Dié God heeft afgedaan
In zijn artikel ‘Ons hele heil is in het niet-weten’ stelt Nissen dat God die Rechter, Straffer en Beloner is, de alwetende toezichthouder: dié God heeft voor de meeste mensen afgedaan. De strip van Dirkjan riep volgens de kerkhistoricus verdeelde reacties op. ‘Godlasterlijk’ vonden sommigen en van anderen moest God uit de strip verdwijnen omdat Hij in het verleden al zoveel ellende heeft veroorzaakt.
‘De God van Dirkjan beantwoordt aan het klassieke kinderlijke beeld van God: een oude, wijze man, uiteraard met een lange baard, zittend op een witte wolk. Dat is de ‘oude wijze’ uit het Bijbelboek Daniël, zittend op een troon van vuurvlammen, zonder baard nog, maar wel met een kleed ‘wit als sneeuw’, en dat is de God van Michelangelo uit de Sixtijnse Kapel. Die God kan heftige reacties oproepen: sommigen zien hem als de ware, anderen vinden hem verwerpelijk. Maar voor de meeste Nederlanders, gelovig of niet, zo moeten we nuchter vaststellen, heeft Hij afgedaan. Hij bestaat niet meer. Hij is van zijn wolk gevallen en van zijn troon afgedaald.’

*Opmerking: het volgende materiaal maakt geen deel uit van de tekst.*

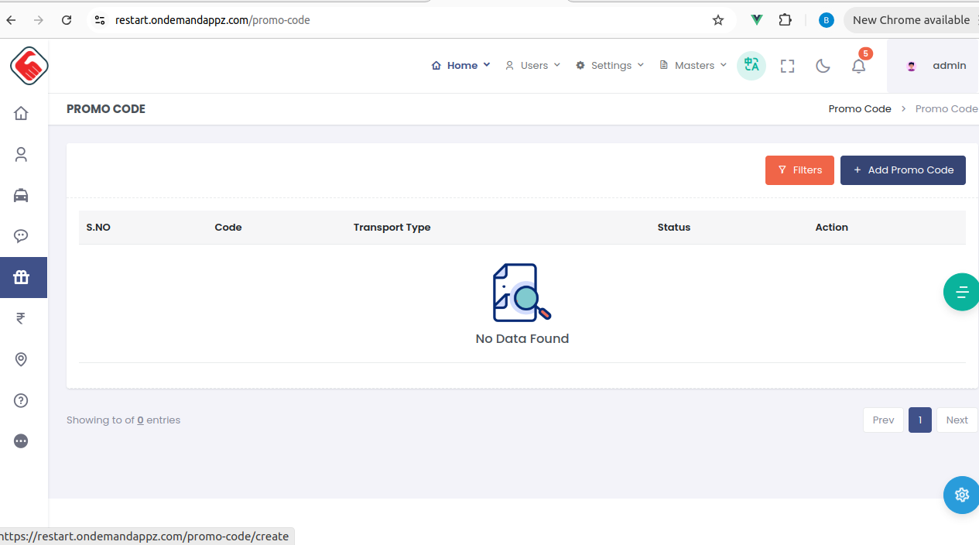Expand the Home dropdown menu

460,66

‘God opgeven omwille van God’
Voor hoogleraar Spiritualiteitsstudies Peter Nissen zit God niet langer op een troon vanwaar Hij ons allemaal in de gaten houdt. Als Hij er nog is, dan is Hij in elk geval ‘altijd anders’. God is ontslagen als hoeder van de publieke moraal. De god van het opgeheven vingertje heeft afgedaan.
‘Misschien is hij daarmee wel bevrijd van zichzelf. Om God geboren te kunnen laten worden, zo zoals Hij is, moeten wij afstand doen van de beelden die wij van Hem hebben. Dat is een kerngedachte van de middeleeuwse Dominicaanse theoloog Meister Eckhart. Wij moeten, zo schreef hij, ‘God opgeven omwille van God’. Dat betekent: wij moeten alle beelden van God achter ons laten, in het besef dat geen enkel beeld volstaat. Wij weten niet wie of wat God is.’
Ophouden met zoeken
Dat betekende, aldus Nissen, voor Meister Eckhart ook: ophouden met het krampachtig zoeken naar God.
‘In veel populaire spirituele literatuur wordt het zoeken naar God als het hoogste ideaal beschreven. Maar als wij dat zoeken doen met ons verstand, met onze begrippen, met onze hang naar rationeel begrijpen, dan lopen wij God mis.’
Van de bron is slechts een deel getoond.